A la fin des années 1880, Théodore revient des Etats-Unis et crée sa propre entreprise à côté de celle de son frère (6). Il construit une usine moderne et adopte une stratégie différente, celle d'offrir à la clientèle des décors inédits du style Art Nouveau. William Dannat, fils de Théodore en devient le directeur en 1919. Après la Grande Guerre, le marché est en pleine mutation, il faut innover. Pour maintenir la tradition familiale de qualité, belle et contemporaine des mouvements artistiques les plus avancés, William fait appel à des artistes avant-gardistes. Il s'entoure des designers, peintres et sculpteurs les plus qualifiés de leur temps tels Dufy, Sandoz, Dali, Suzanne Lalique (7), Picasso etc.
Suite à différents mouvements sociaux et au décès de William Haviland en 1967, son fils Théodore, deuxième du nom, vend ses actions. C'est la fin de la direction de la famille Haviland.
En 2005, le groupe Financière Saint-Germain rachète la manufacture puis l'orfèvrerie Europ Felix et ensuite la cristallerie Royale de Champagne afin de dynamiser l'offre des arts de la Table.
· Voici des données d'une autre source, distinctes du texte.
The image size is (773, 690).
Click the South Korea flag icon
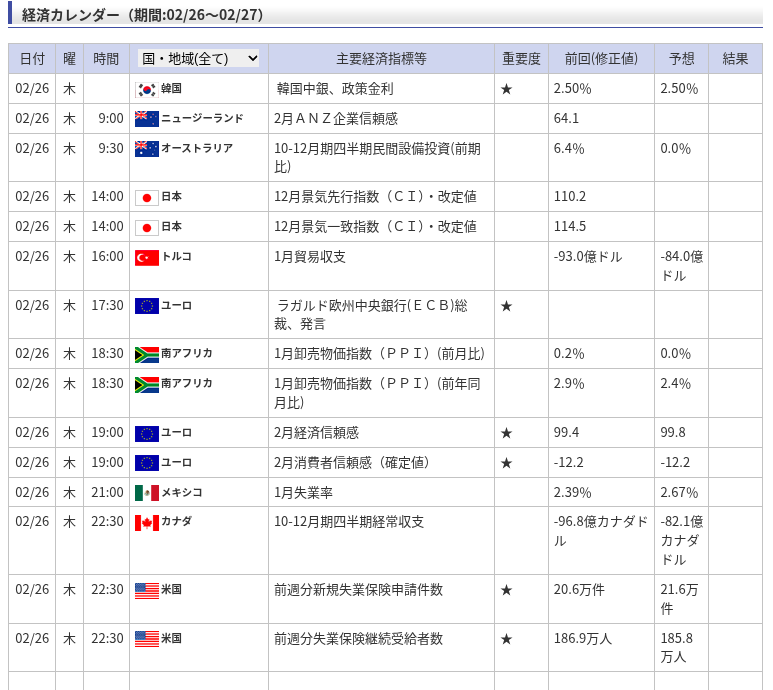pos(146,89)
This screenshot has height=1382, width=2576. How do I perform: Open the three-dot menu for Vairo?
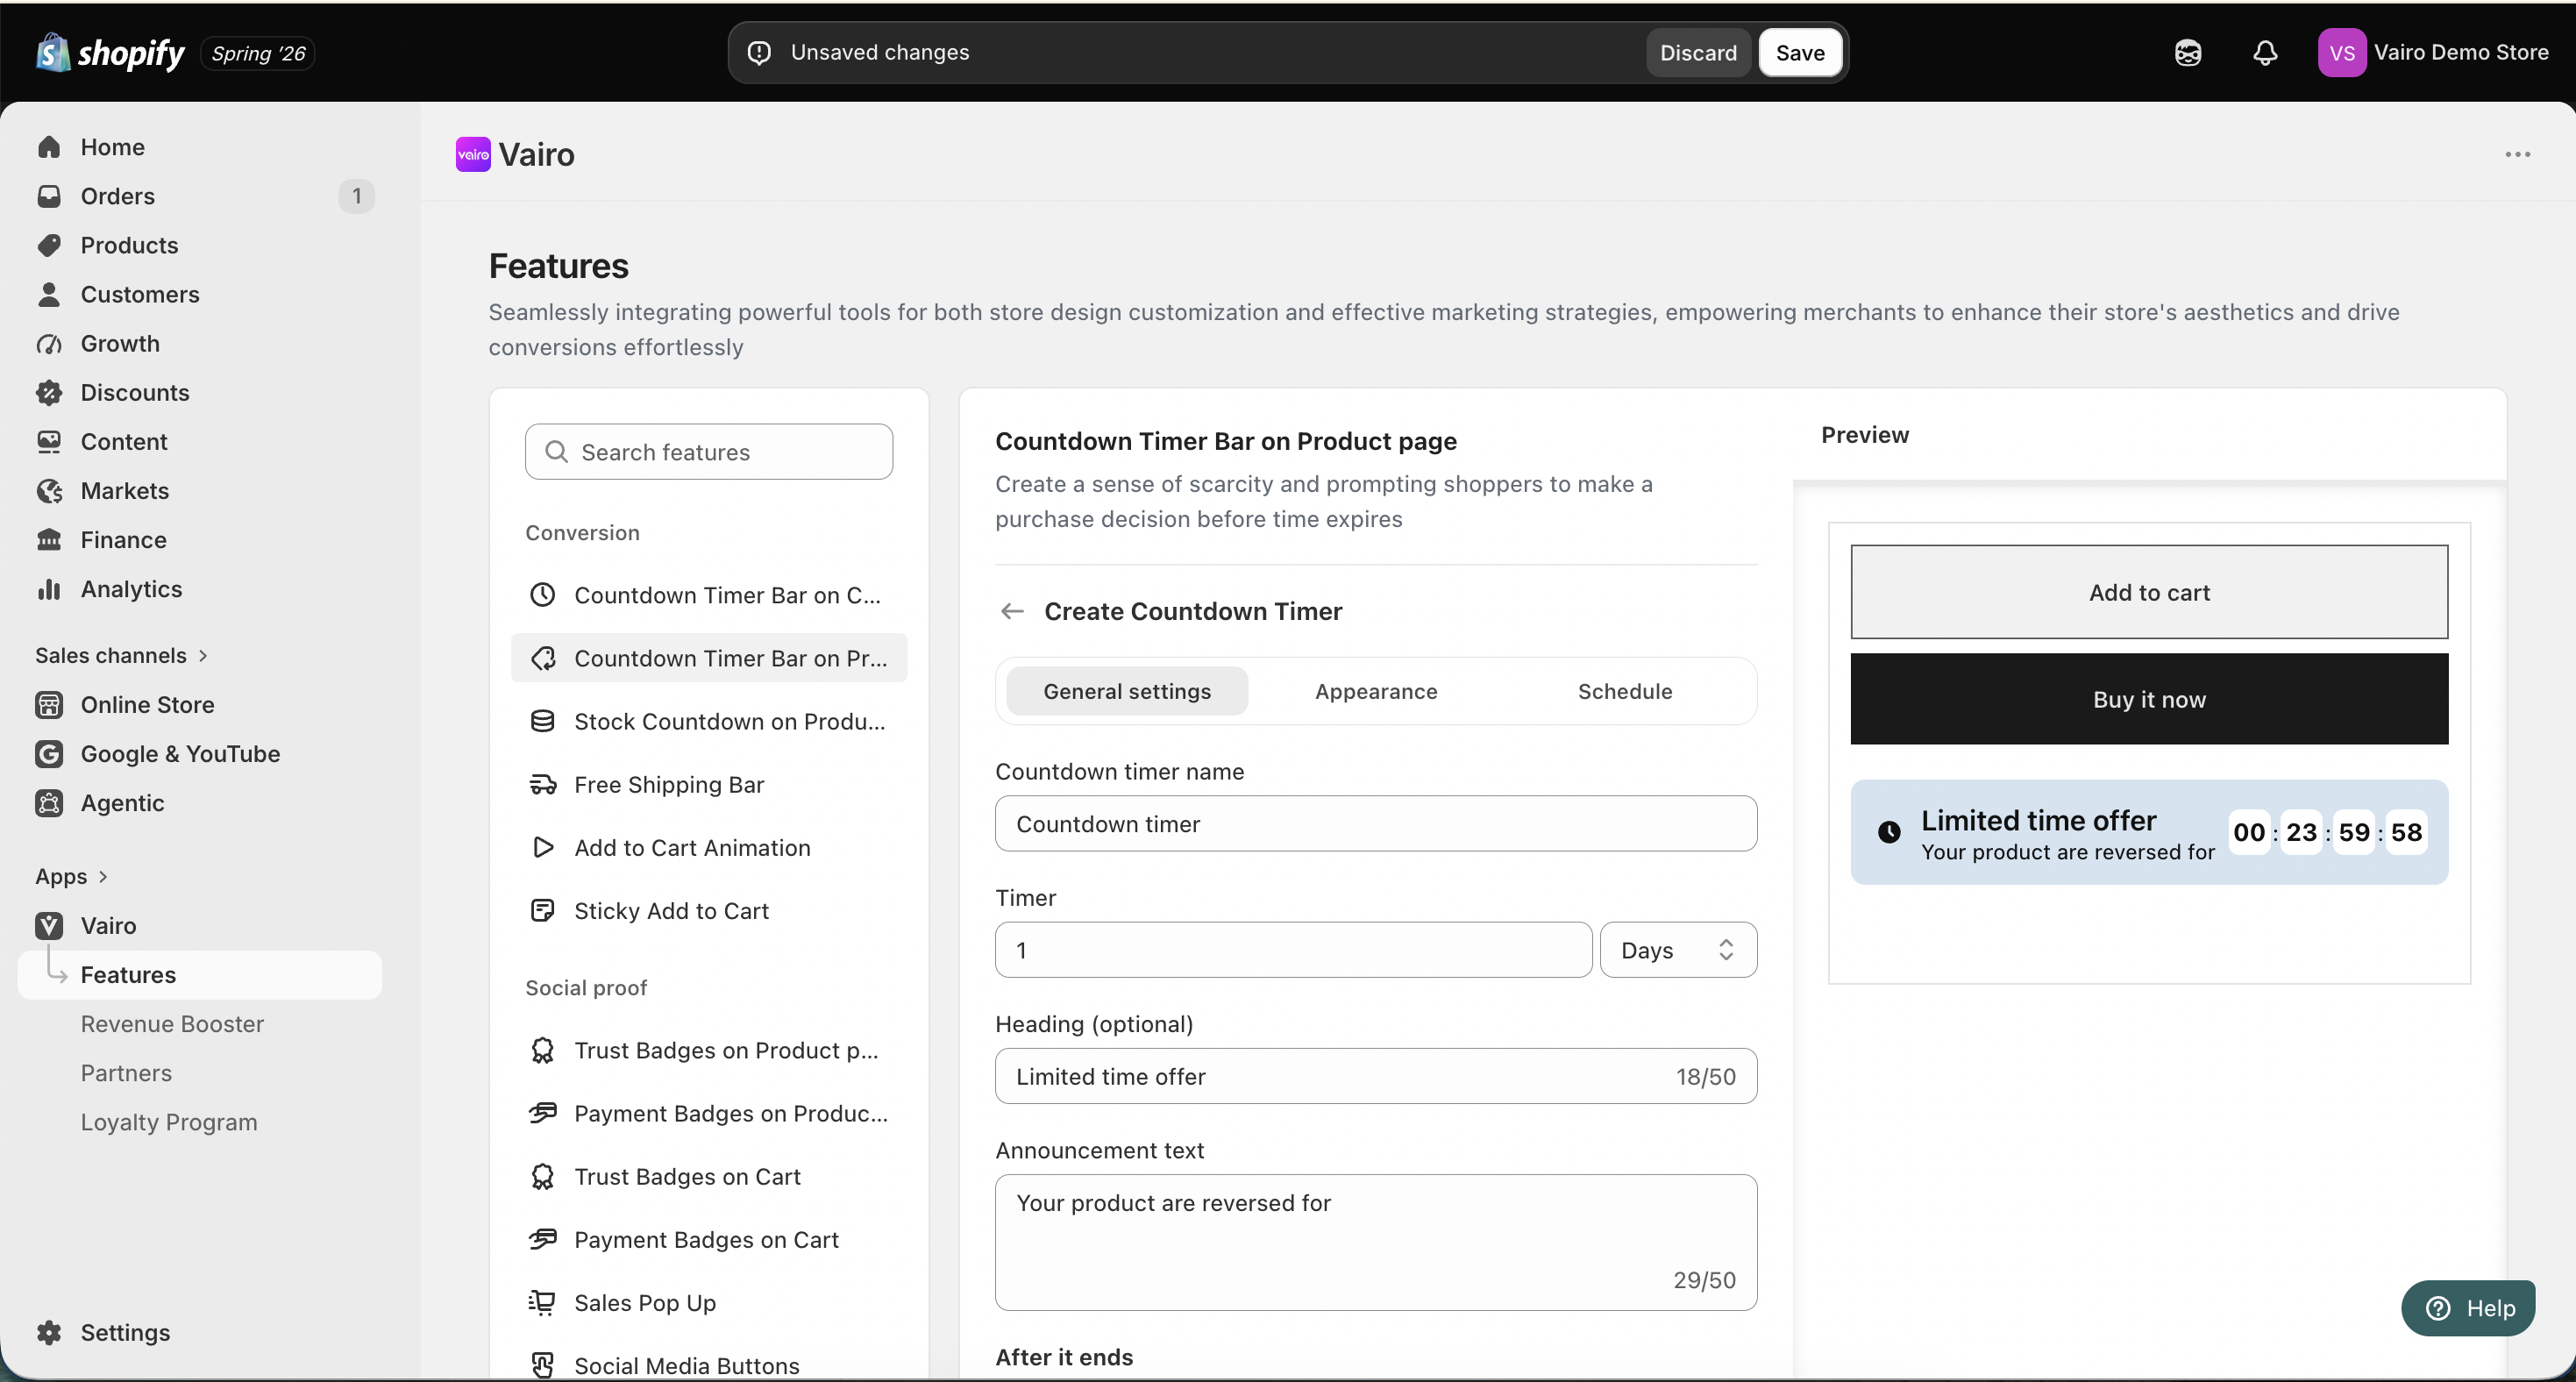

En 2011, elle reçoit le label "Entreprise du patrimoine universel" que l'Etat décerne en reconnaissance d'un savoir-faire unique qui repose sur des techniques anciennes.
Côté innovation, elle crée en 2015, la première assiette recto verso, utilisable des deux côtés comme son nom l'indique, et en 2022, le premier service de table prestigieux connecté.
Une continuité dans la tradition familiale Haviland.